Janelle Cammenga- Staff Writer
Much to the dismay of the European Space Agency (ESA), the Schiaparelli lander crashed into the surface of Mars on Oct. 19.
However, the ESA wasn’t too dismayed, as it plans to reuse much of the landing technology in other projects. After all, who’s to say that the failure was caused by the altimeter? Or the parachute? Or the aero shell that was meant to slow it down during its descent? Hopefully, no one will be saying such things, especially because, according to Daniel Clery of Science Magazine, all of those parts are being used in the 2020 ExoMars rover.
ESA first started to sweat over Schiaparelli’s landing when they lost the lander’s signal after its parachute was deployed. Analysis of the landing showed that the chute deployed successfully and the aero shell detached as it should have. Whether or not the stabilizing thrusters fired as they were supposed to is anyone’s guess.
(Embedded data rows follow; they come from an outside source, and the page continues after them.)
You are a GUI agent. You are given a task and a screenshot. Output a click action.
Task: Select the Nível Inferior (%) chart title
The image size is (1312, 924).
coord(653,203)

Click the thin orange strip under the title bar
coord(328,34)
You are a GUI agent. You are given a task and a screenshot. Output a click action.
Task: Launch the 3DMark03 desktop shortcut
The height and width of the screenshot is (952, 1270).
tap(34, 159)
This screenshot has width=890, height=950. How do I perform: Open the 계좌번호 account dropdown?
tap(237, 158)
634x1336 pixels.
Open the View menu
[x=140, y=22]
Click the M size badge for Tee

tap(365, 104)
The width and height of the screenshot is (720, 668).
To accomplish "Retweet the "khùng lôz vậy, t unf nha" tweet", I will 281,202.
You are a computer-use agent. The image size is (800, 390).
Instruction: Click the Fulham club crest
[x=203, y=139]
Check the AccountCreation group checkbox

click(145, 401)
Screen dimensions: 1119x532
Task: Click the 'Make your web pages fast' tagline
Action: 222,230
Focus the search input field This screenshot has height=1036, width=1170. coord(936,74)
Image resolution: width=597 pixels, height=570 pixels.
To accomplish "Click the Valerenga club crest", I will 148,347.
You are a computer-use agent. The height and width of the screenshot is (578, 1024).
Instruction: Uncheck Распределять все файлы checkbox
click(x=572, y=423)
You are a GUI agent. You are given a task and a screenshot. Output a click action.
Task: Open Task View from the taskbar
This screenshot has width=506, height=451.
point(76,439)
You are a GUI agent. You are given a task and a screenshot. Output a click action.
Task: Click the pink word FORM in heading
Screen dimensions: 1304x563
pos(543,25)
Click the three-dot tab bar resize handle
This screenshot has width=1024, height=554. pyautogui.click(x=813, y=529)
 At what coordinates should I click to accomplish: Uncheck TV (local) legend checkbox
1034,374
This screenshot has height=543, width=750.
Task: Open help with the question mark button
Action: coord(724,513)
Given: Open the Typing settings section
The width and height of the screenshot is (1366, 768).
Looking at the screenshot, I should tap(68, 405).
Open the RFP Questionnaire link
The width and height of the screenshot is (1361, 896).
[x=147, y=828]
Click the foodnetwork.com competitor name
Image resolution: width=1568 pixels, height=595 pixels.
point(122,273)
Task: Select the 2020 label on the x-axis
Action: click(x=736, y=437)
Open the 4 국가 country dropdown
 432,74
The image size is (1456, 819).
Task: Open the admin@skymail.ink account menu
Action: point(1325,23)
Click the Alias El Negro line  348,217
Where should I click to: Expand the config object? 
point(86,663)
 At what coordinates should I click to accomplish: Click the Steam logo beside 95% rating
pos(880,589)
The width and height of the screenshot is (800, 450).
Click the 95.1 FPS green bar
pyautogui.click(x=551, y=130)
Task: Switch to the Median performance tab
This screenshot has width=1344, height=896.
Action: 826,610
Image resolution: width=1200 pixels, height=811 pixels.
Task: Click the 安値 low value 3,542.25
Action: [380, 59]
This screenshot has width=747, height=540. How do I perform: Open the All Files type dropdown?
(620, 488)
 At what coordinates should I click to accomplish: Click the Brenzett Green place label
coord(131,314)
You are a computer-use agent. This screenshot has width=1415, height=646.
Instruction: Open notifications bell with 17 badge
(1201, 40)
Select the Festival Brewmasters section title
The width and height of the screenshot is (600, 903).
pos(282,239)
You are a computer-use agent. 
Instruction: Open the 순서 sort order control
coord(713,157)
At least the ESA had an optimistic twitter feed announcing the arrival on Mars. After all, even if the lander wasn’t communicating with the ESA, the ESA may as well communicate with the world.
Schiaparelli may have crash-landed on Mars, but the Trace Gas Orbiter (TGO) that brought the lander to the planet successfully made it into orbit. The Orbiter will track the amounts of methane in the atmosphere and pinpoint the source of the gases.
The ESA plans to emphasize the success of the TGO when gaining funding for the upcoming 2020 ExoMars rover. Because they need to sell the idea of launching a rover with the same landing technologies as the Schiaparelli failure, the ESA can use all of the talking points they can get.
NASA is also planning a 2020 Mars landing, and the Agency realizes that it could face similar problems.
“Every Mars landing teaches us things,” said Allen Chen, who will serve as the entry, descent and landing team leader for NASA’s 2020 mission. “The only true failure is to stop trying.”
Well, that, and crash-landing into the surface of another planet. By more skeptical accounts, that might be considered a failure, too.